My guest on today’s podcast is Jared Reynolds. Jared is a partner in Wilkerson & Reynolds, an advisory firm in Columbia, Missouri that oversees nearly $160 million in assets and/or management, with a heavy focus in working with small business owners and their 401(k) plans.
What’s unique about Jared, though, is the way that he’s grown his business with small business owners by forming a niche in working with bass fishermen, for whom he organizes fishing and hunting trip expeditions, and gets an opportunity to spend hours or even days at a time in close proximity with small business owners to form relationship and then, eventually, share a little bit more about what he does for his clients.
In this episode, we talk in-depth about how Jared formed his niche with bass fishermen, in what started out as a family connection through his father into the bass fishing community. And then, morphed into attending bass fishing trade shows and tournaments. And then, developing an expertise in working with bass fishing tournament winners on tax strategies for their prize winnings and how to negotiate their endorsement deals and TV contracts.
And, ultimately, evolved beyond just working with competitive bass fishing professionals and into those who engage in bass fishing as a luxury sport, many of whom are also very successful small business owners. We also talk about how, exactly, Jared was able to turn his hobby and passion into an actual prospecting activity. The way he organizes fishing and hunting trips with prospects is an opportunity to form new relationships.
While he has a firm policy of not branding his advisory firm as part of the expeditions, to downplay his own background as a financial advisor, and allow the conversation of how he can help prospective small business owners to occur more organically. How he’s found that more extreme marketing activities actually tend to develop the best prospects.

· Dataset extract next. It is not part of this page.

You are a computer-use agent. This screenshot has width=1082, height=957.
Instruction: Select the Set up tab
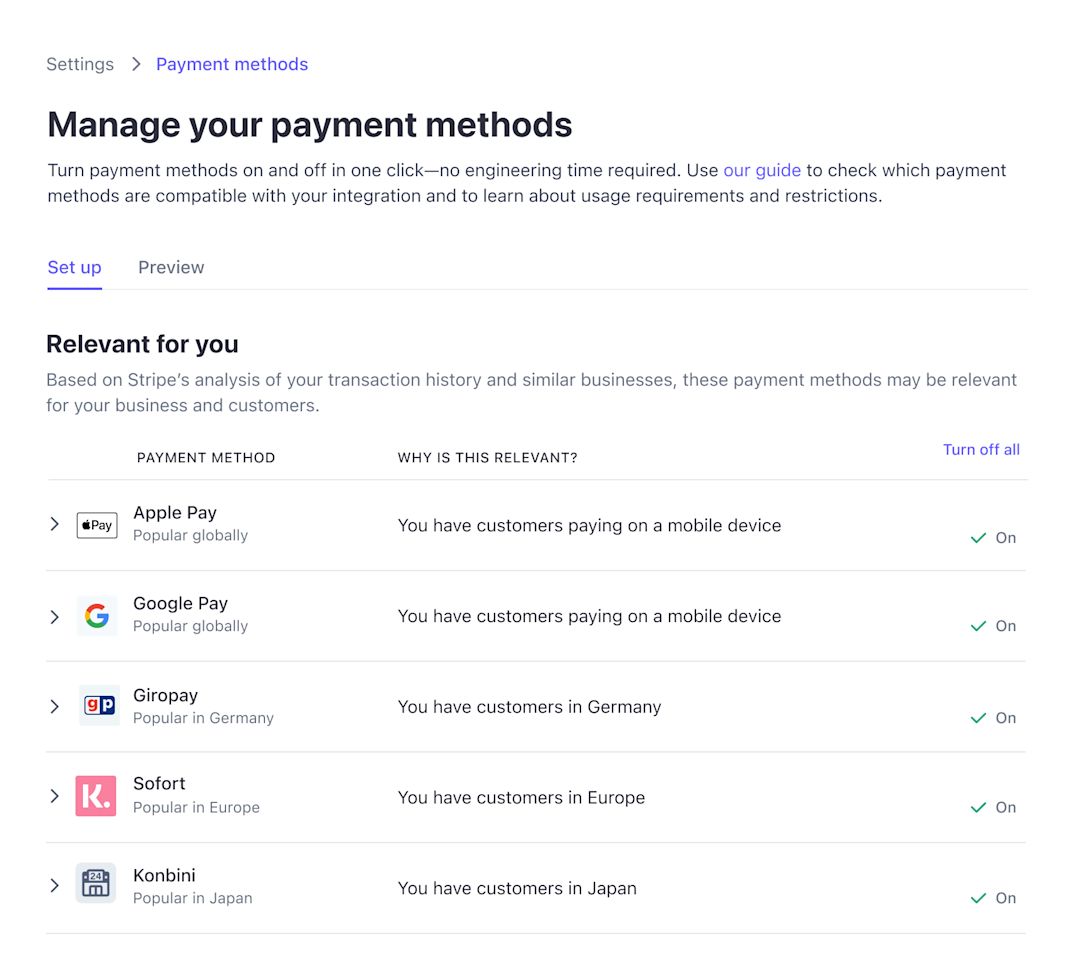(75, 267)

And his advice on how any advisor can turn their own hobby into a passion prospecting strategy to attract their own clients.

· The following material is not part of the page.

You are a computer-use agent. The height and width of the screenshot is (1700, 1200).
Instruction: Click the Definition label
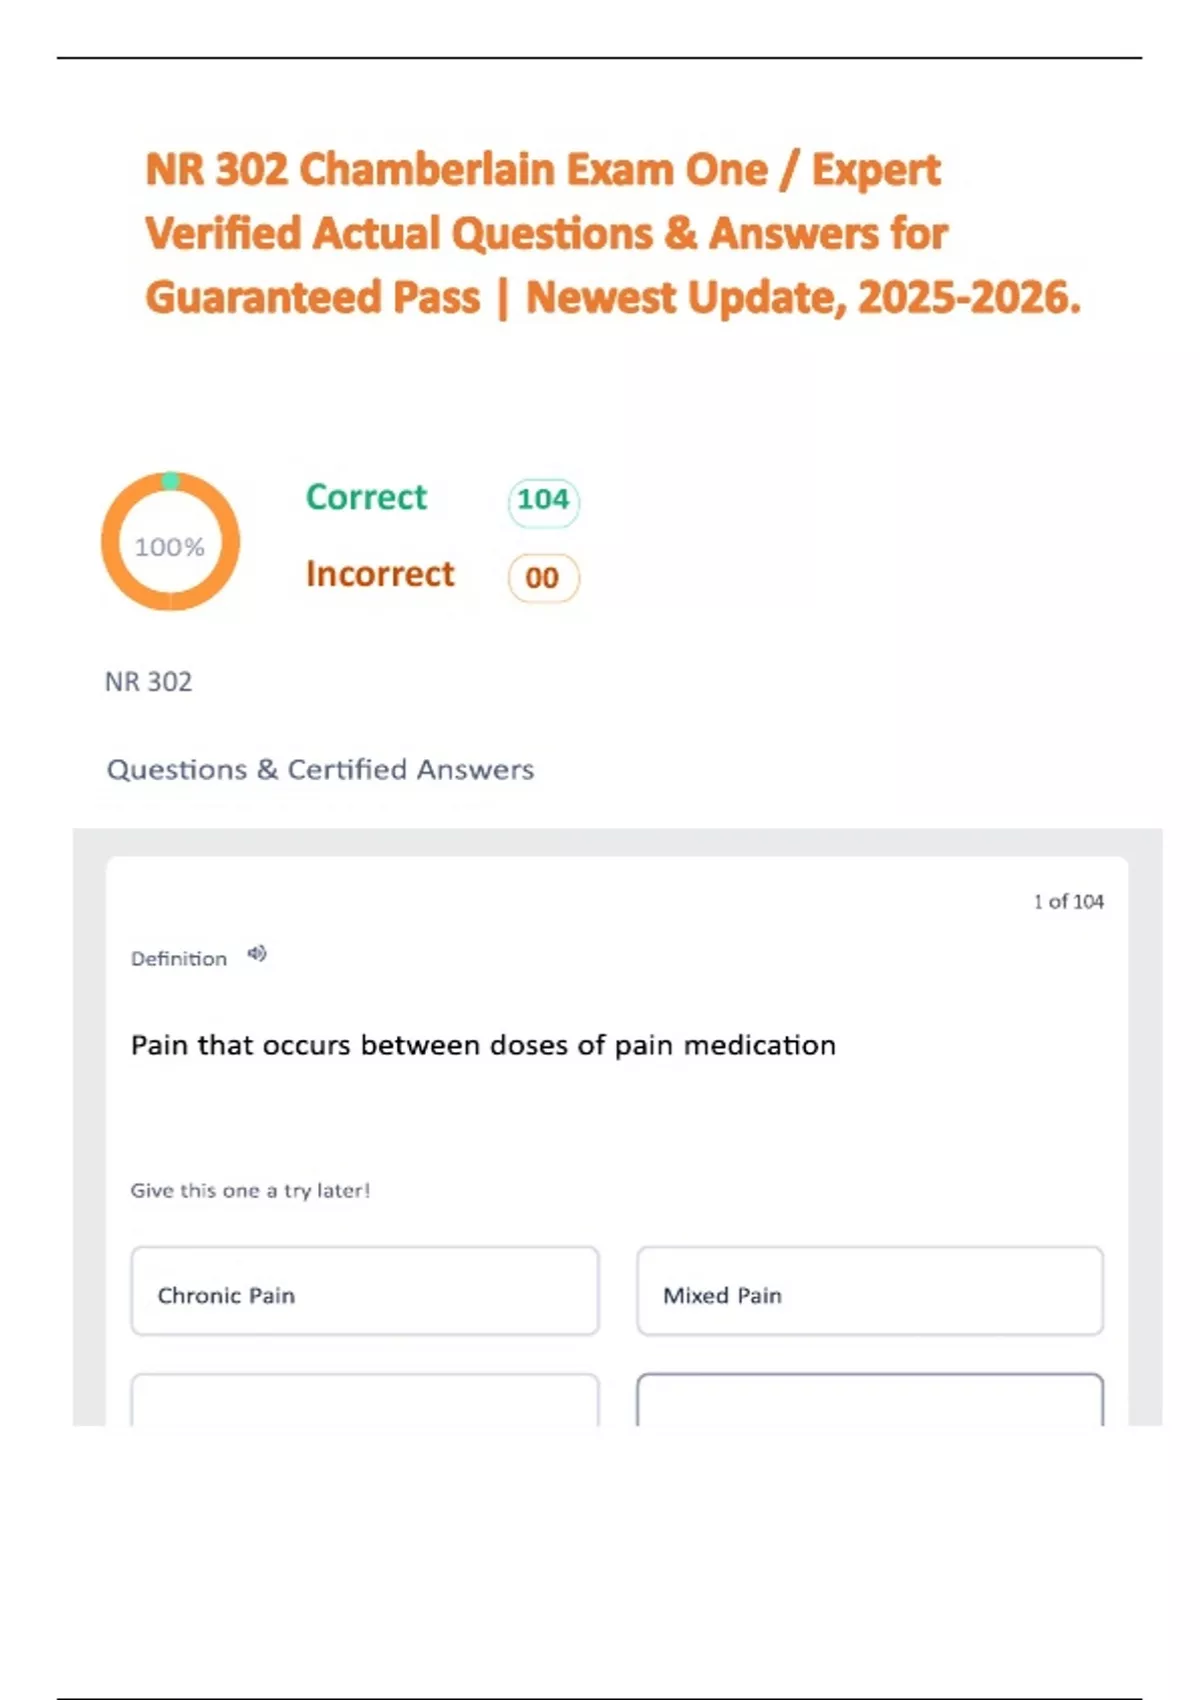pyautogui.click(x=179, y=959)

And be certain to listen to the end, where Jared talks about the hockey stick of growth that emerges as you focus into a niche. How it often takes three years to really get established with a specialty, but the way it compounds exponentially further after 10 or more years, to the point that Jared’s biggest regret is that he didn’t focus even earlier on just trying to do business with, as he puts it, his people, the fishermen and hunters that he enjoys working with the most anyways.